Clean sweep of banks
The clean up of the banking industry the government has pledged to complete later next week should be a sweeping one, undertaken with the highest transparency and consistency possible in line with the prescribed requirements. Anything short of these qualities would not help domestic banks to jumpstart the process of regaining domestic and foreign confidence. Without public confidence, the banking sector will remain crippled, unable to resume lending, the lifeblood of businesses.
We have been apprehensive about the clumsy way the government has handled the banking crisis since November, 1997. But as more information is made available about the preparations for the massive banking realignment, we see a more encouraging signal.

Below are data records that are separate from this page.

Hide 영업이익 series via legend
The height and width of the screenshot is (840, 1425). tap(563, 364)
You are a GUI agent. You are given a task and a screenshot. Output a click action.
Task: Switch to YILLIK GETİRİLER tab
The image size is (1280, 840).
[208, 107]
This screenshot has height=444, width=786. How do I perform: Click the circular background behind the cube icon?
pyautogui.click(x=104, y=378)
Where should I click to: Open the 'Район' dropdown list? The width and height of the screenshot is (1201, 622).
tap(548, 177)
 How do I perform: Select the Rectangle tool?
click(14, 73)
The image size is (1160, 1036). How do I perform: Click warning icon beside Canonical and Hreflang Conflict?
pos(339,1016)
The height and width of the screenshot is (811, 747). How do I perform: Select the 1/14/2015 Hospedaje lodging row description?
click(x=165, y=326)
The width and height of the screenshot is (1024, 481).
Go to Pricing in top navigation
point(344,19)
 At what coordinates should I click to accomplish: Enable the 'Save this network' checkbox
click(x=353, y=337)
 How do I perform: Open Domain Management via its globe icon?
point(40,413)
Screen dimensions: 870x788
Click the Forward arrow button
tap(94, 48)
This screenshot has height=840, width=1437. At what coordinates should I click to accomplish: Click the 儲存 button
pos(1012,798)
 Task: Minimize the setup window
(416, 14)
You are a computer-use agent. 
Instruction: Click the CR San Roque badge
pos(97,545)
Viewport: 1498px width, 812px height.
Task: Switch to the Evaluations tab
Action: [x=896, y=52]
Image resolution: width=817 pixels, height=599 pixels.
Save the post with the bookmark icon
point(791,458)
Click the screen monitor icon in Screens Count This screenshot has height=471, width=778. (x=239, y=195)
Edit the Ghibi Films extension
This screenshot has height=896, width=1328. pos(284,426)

The central bank (Bank Indonesia), which in the first place is partly responsible for the banking crisis, has provided a clearer indication of what kind of banks will escape the clean-up drive by disclosing what we reckon should be the most vital element of good bank governance.
Bank Indonesia has asserted that banks must pass a 'fit and proper' test in order to qualify for the government-sponsored recapitalization program. This means that the management of banks to be recapitalized should have integrity and be honest, competent and technically qualified, and their shareholders should also demonstrate high integrity.
Previously, the monetary authorities seemed to put more emphasis on money issues -- the capital adequacy ratio and the settlement of bad credits and liquidity support from the central bank. Only one requirement, a viable business plan, is not related directly to the funding issue. Though these requirements are certainly necessary, as basically banking is all about the business of money, they are not enough and, in fact, not the most important determinant of a sound bank. After all, owners are required to put up only 4 percent of their total bank assets with the remaining 96 percent being provided by the public. Likewise, a valid, viable business plan is not absolutely crucial for ensuring sound bank operations. One can simply hire a bank consultant to prepare an excellent business plan in order to impress the central bank.
It is precisely because bank management and shareholders deal mostly with other people's money that their integrity, honesty and technical competence should be made the ultimate criteria. Good bank governance starts with the owners and management.
Owners with high integrity and honesty will obviously insist on the same characteristics and moral standards in the personnel they want to appoint to manage their banks. Good management will demand prudential banking practices from their staff and insist on having an effective internal audit system and controls. No amount of external supervision by the central bank would be effective in preventing bank failures or scandals if the internal audit system and controls are weak.
Case studies of bank failures in most countries have concluded that poor management or shareholders with a crooked mentality have been the main reason behind banks going bust. Very rarely did a bank fold because of fierce competition.
Bank Indonesia itself has discovered that almost all the banks that have now to undergo recapitalization either violated the legal lending limits or engaged in unsound lending sprees. In fact, it was unsound lending practices that led most banks into their present crisis. The financial meltdown (rupiah depreciation) acted only to trigger the outbreak of the crisis.
Hence, following this line of thought, the management and shareholders of banks which were found to have committed egregious violations of the legal lending limits (excessive connected lending) should fail the 'fit and proper' test. Retaining them in their positions only because they have fulfilled the other requirements will only plant a time bomb under their foundations which sooner or later will explode to shock the industry.
Given the perception that the government has often been politically motivated and clumsy in its approach to bank restructuring, it should have acted in a spirit of great transparency in conducting the 'fit and proper' tests of bank management and shareholders, especially because recapitalization will be funded mostly by the taxpayers.
Transparency and disclosures are especially important for the financial market because of its high sensitivity to information. It is most imperative therefore that the announcement of the wholesale bank clean up scheduled to be made on Feb. 27 provides detailed information on the management and shareholders of recapitalized banks, on how they have settled or will settle their bad loans and liquidity support from the central bank and on what the basic elements are of their respective business plans.